== Set exercise ==
Turn the stretch from the line containing "Given: Select the 2014.0 x-axis tick label" through the line containing "Looking at the" into a Markdown table with the columns Row and Line, one numbered row per line, omitting blank lines. Leave the pictures out.

== Provided records ==
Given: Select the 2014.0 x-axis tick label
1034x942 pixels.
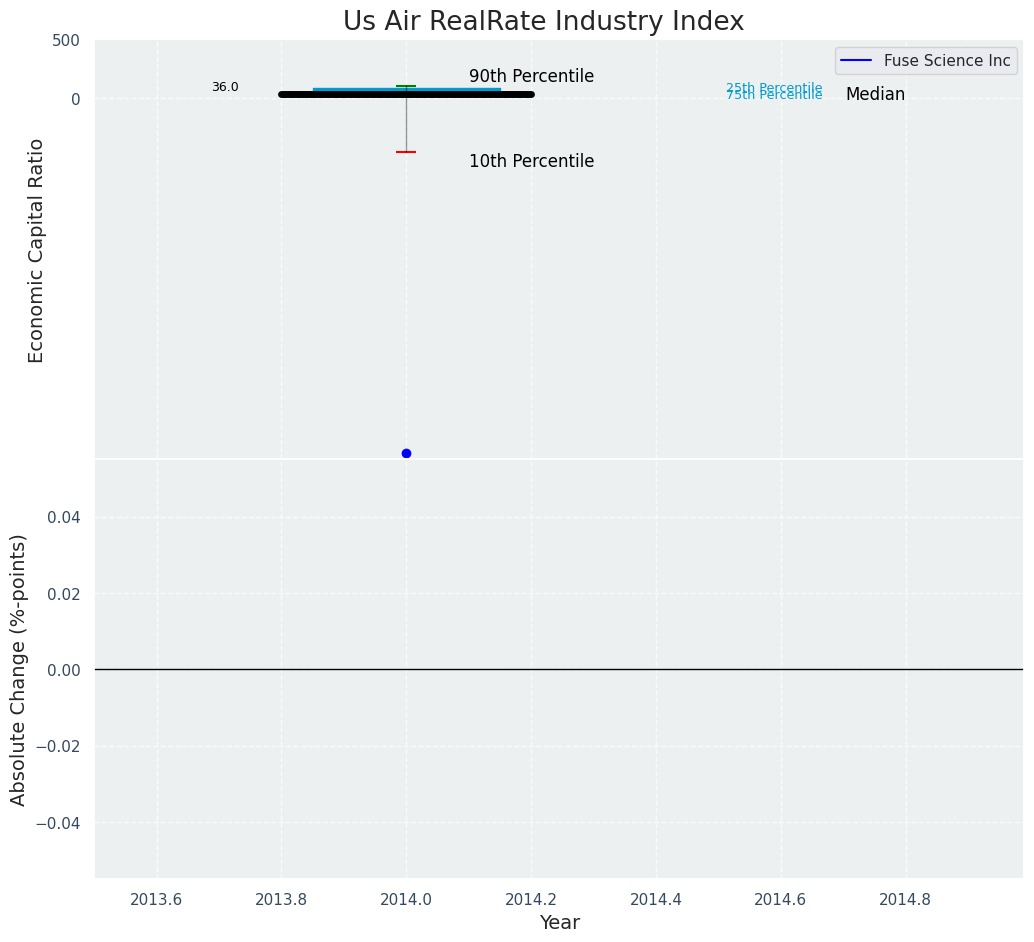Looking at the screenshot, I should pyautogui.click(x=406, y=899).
--
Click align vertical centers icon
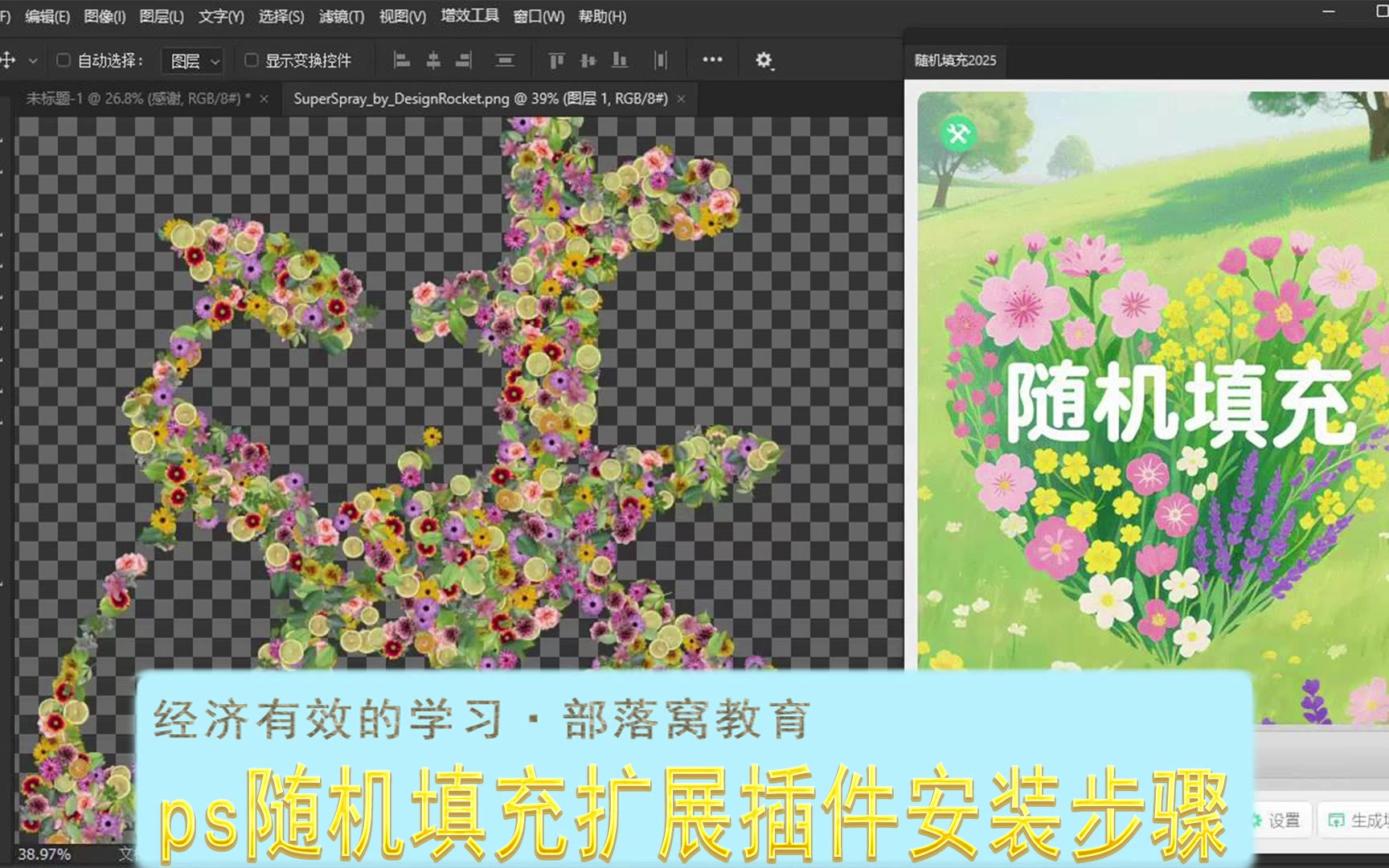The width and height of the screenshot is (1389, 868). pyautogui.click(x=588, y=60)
...
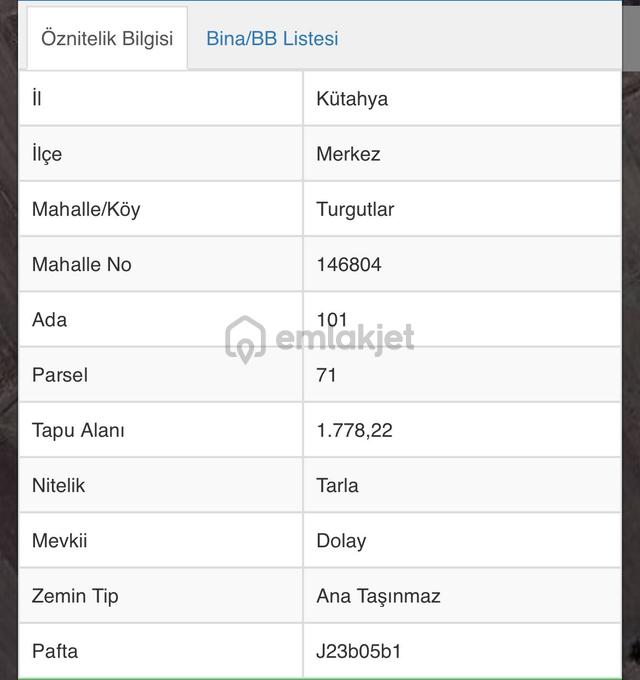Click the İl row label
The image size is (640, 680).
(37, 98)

== Solved exercise ==
| Row | Line |
|---|---|
| 1 | Given: Select the 2014.0 x-axis tick label |
| 2 | 1034x942 pixels. |
| 3 | Looking at the screenshot, I should pyautogui.click(x=406, y=899). |